Work instruction
Copy out the entries that come next, exactly.

[Opening Data excerpts section]

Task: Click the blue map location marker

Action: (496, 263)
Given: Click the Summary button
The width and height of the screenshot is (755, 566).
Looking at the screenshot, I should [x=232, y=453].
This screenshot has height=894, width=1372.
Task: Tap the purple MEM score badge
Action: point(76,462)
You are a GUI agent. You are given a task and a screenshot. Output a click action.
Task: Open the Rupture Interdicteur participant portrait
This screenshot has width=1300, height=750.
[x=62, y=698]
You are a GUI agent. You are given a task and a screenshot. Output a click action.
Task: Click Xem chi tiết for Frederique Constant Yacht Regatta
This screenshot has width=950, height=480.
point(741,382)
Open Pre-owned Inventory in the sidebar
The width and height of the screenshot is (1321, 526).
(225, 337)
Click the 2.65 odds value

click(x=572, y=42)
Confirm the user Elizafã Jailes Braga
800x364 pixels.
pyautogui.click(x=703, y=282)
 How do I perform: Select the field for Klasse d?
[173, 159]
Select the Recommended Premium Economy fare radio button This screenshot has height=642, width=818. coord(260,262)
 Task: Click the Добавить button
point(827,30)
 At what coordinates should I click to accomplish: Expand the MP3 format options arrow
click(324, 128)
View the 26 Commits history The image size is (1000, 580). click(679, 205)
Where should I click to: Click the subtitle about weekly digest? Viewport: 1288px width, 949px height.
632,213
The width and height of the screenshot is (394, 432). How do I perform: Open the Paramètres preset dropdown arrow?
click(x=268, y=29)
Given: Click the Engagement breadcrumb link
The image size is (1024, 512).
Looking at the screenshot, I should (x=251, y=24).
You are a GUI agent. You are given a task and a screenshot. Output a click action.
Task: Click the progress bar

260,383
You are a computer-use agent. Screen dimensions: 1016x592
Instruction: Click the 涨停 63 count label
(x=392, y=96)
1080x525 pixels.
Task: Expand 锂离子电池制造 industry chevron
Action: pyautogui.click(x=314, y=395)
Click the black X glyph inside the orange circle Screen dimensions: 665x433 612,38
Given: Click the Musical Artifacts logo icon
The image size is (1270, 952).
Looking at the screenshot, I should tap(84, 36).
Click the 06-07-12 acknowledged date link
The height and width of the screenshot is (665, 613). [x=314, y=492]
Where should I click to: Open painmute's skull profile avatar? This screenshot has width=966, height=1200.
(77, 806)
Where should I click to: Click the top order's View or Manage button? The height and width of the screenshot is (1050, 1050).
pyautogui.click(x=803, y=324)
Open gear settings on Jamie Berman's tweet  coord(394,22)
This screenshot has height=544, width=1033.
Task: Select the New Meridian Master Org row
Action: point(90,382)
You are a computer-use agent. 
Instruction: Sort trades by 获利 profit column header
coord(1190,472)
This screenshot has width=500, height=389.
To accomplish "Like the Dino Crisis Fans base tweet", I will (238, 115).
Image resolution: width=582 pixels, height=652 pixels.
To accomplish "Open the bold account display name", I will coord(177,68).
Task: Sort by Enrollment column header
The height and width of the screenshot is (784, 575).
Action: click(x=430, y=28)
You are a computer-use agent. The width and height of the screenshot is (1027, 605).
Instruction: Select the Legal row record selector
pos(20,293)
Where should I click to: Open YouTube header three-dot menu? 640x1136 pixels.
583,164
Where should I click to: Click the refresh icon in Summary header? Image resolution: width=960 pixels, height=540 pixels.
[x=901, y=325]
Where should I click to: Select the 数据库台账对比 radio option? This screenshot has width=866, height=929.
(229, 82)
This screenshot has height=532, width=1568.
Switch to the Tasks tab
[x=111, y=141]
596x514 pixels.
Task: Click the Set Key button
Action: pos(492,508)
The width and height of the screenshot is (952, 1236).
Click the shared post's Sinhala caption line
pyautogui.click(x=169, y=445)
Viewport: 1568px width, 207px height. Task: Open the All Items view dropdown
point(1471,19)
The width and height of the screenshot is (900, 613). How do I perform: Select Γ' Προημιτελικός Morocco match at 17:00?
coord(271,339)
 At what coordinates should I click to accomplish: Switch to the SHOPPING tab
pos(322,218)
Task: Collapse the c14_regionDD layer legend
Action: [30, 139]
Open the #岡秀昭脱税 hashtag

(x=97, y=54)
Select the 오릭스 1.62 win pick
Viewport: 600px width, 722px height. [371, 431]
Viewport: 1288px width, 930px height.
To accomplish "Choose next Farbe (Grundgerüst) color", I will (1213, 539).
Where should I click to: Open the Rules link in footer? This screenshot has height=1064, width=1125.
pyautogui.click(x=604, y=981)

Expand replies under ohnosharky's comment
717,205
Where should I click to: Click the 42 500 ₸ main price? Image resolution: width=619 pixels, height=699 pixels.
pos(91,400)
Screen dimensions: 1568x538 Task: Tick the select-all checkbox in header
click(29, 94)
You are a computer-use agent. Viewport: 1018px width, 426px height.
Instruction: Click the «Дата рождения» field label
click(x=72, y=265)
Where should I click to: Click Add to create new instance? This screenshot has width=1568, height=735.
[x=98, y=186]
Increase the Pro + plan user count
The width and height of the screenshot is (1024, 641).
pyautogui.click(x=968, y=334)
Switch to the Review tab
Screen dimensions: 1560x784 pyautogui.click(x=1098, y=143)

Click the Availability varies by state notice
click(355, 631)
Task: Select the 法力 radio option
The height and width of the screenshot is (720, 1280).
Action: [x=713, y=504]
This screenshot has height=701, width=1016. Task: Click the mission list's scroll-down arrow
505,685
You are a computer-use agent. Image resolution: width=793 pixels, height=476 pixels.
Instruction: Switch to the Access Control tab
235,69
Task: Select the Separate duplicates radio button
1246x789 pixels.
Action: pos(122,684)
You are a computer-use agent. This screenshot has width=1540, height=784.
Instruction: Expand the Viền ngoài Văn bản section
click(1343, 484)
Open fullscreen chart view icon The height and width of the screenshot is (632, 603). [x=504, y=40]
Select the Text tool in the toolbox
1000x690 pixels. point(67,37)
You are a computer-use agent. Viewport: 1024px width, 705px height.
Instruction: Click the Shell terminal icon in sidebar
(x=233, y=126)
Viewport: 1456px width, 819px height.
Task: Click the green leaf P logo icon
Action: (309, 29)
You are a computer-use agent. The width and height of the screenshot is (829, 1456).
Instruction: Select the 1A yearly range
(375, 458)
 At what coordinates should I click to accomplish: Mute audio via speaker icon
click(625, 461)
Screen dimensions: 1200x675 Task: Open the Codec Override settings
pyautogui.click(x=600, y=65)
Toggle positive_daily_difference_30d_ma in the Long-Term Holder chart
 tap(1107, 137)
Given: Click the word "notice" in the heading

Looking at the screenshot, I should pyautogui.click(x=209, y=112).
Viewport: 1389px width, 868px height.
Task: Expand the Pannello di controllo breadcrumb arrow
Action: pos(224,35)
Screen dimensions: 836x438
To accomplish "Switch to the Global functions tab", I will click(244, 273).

[Closing Data excerpts section]

Answer to the exercise
Task: Click the blue map location marker

Action: (496, 263)
Given: Click the Summary button
The width and height of the screenshot is (755, 566).
Looking at the screenshot, I should [x=232, y=453].
This screenshot has height=894, width=1372.
Task: Tap the purple MEM score badge
Action: point(76,462)
You are a GUI agent. You are given a task and a screenshot. Output a click action.
Task: Open the Rupture Interdicteur participant portrait
This screenshot has width=1300, height=750.
[x=62, y=698]
You are a GUI agent. You are given a task and a screenshot. Output a click action.
Task: Click Xem chi tiết for Frederique Constant Yacht Regatta
This screenshot has width=950, height=480.
point(741,382)
Open Pre-owned Inventory in the sidebar
The width and height of the screenshot is (1321, 526).
(225, 337)
Click the 2.65 odds value

click(x=572, y=42)
Confirm the user Elizafã Jailes Braga
800x364 pixels.
pyautogui.click(x=703, y=282)
 How do I perform: Select the field for Klasse d?
[173, 159]
Select the Recommended Premium Economy fare radio button This screenshot has height=642, width=818. coord(260,262)
 Task: Click the Добавить button
point(827,30)
 At what coordinates should I click to accomplish: Expand the MP3 format options arrow
click(324, 128)
View the 26 Commits history The image size is (1000, 580). click(679, 205)
Where should I click to: Click the subtitle about weekly digest? Viewport: 1288px width, 949px height.
632,213
The width and height of the screenshot is (394, 432). How do I perform: Open the Paramètres preset dropdown arrow?
click(x=268, y=29)
Given: Click the Engagement breadcrumb link
The image size is (1024, 512).
Looking at the screenshot, I should (x=251, y=24).
You are a GUI agent. You are given a task and a screenshot. Output a click action.
Task: Click the progress bar

260,383
You are a computer-use agent. Screen dimensions: 1016x592
Instruction: Click the 涨停 63 count label
(x=392, y=96)
1080x525 pixels.
Task: Expand 锂离子电池制造 industry chevron
Action: pyautogui.click(x=314, y=395)
Click the black X glyph inside the orange circle Screen dimensions: 665x433 612,38
Given: Click the Musical Artifacts logo icon
The image size is (1270, 952).
Looking at the screenshot, I should tap(84, 36).
Click the 06-07-12 acknowledged date link
The height and width of the screenshot is (665, 613). [x=314, y=492]
Where should I click to: Open painmute's skull profile avatar? This screenshot has width=966, height=1200.
(77, 806)
Where should I click to: Click the top order's View or Manage button? The height and width of the screenshot is (1050, 1050).
pyautogui.click(x=803, y=324)
Open gear settings on Jamie Berman's tweet  coord(394,22)
This screenshot has height=544, width=1033.
Task: Select the New Meridian Master Org row
Action: point(90,382)
You are a computer-use agent. 
Instruction: Sort trades by 获利 profit column header
coord(1190,472)
This screenshot has width=500, height=389.
To accomplish "Like the Dino Crisis Fans base tweet", I will (238, 115).
Image resolution: width=582 pixels, height=652 pixels.
To accomplish "Open the bold account display name", I will coord(177,68).
Task: Sort by Enrollment column header
The height and width of the screenshot is (784, 575).
Action: click(x=430, y=28)
You are a computer-use agent. The width and height of the screenshot is (1027, 605).
Instruction: Select the Legal row record selector
pos(20,293)
Where should I click to: Open YouTube header three-dot menu? 640x1136 pixels.
583,164
Where should I click to: Click the refresh icon in Summary header? Image resolution: width=960 pixels, height=540 pixels.
[x=901, y=325]
Where should I click to: Select the 数据库台账对比 radio option? This screenshot has width=866, height=929.
(229, 82)
This screenshot has height=532, width=1568.
Switch to the Tasks tab
[x=111, y=141]
596x514 pixels.
Task: Click the Set Key button
Action: pos(492,508)
The width and height of the screenshot is (952, 1236).
Click the shared post's Sinhala caption line
pyautogui.click(x=169, y=445)
Viewport: 1568px width, 207px height. Task: Open the All Items view dropdown
point(1471,19)
The width and height of the screenshot is (900, 613). How do I perform: Select Γ' Προημιτελικός Morocco match at 17:00?
coord(271,339)
 At what coordinates should I click to accomplish: Switch to the SHOPPING tab
pos(322,218)
Task: Collapse the c14_regionDD layer legend
Action: [30, 139]
Open the #岡秀昭脱税 hashtag

(x=97, y=54)
Select the 오릭스 1.62 win pick
Viewport: 600px width, 722px height. [371, 431]
Viewport: 1288px width, 930px height.
To accomplish "Choose next Farbe (Grundgerüst) color", I will (1213, 539).
Where should I click to: Open the Rules link in footer? This screenshot has height=1064, width=1125.
pyautogui.click(x=604, y=981)

Expand replies under ohnosharky's comment
717,205
Where should I click to: Click the 42 500 ₸ main price? Image resolution: width=619 pixels, height=699 pixels.
pos(91,400)
Screen dimensions: 1568x538 Task: Tick the select-all checkbox in header
click(29, 94)
You are a computer-use agent. Viewport: 1018px width, 426px height.
Instruction: Click the «Дата рождения» field label
click(x=72, y=265)
Where should I click to: Click Add to create new instance? This screenshot has width=1568, height=735.
[x=98, y=186]
Increase the Pro + plan user count
The width and height of the screenshot is (1024, 641).
pyautogui.click(x=968, y=334)
Switch to the Review tab
Screen dimensions: 1560x784 pyautogui.click(x=1098, y=143)

Click the Availability varies by state notice
click(355, 631)
Task: Select the 法力 radio option
The height and width of the screenshot is (720, 1280).
Action: [x=713, y=504]
This screenshot has height=701, width=1016. Task: Click the mission list's scroll-down arrow
505,685
You are a computer-use agent. Image resolution: width=793 pixels, height=476 pixels.
Instruction: Switch to the Access Control tab
235,69
Task: Select the Separate duplicates radio button
1246x789 pixels.
Action: pos(122,684)
You are a computer-use agent. This screenshot has width=1540, height=784.
Instruction: Expand the Viền ngoài Văn bản section
click(1343, 484)
Open fullscreen chart view icon The height and width of the screenshot is (632, 603). [x=504, y=40]
Select the Text tool in the toolbox
1000x690 pixels. point(67,37)
You are a computer-use agent. Viewport: 1024px width, 705px height.
Instruction: Click the Shell terminal icon in sidebar
(x=233, y=126)
Viewport: 1456px width, 819px height.
Task: Click the green leaf P logo icon
Action: (309, 29)
You are a computer-use agent. The width and height of the screenshot is (829, 1456).
Instruction: Select the 1A yearly range
(375, 458)
 At what coordinates should I click to accomplish: Mute audio via speaker icon
click(625, 461)
Screen dimensions: 1200x675 Task: Open the Codec Override settings
pyautogui.click(x=600, y=65)
Toggle positive_daily_difference_30d_ma in the Long-Term Holder chart
 tap(1107, 137)
Given: Click the word "notice" in the heading

Looking at the screenshot, I should pyautogui.click(x=209, y=112).
Viewport: 1389px width, 868px height.
Task: Expand the Pannello di controllo breadcrumb arrow
Action: pos(224,35)
Screen dimensions: 836x438
To accomplish "Switch to the Global functions tab", I will click(244, 273).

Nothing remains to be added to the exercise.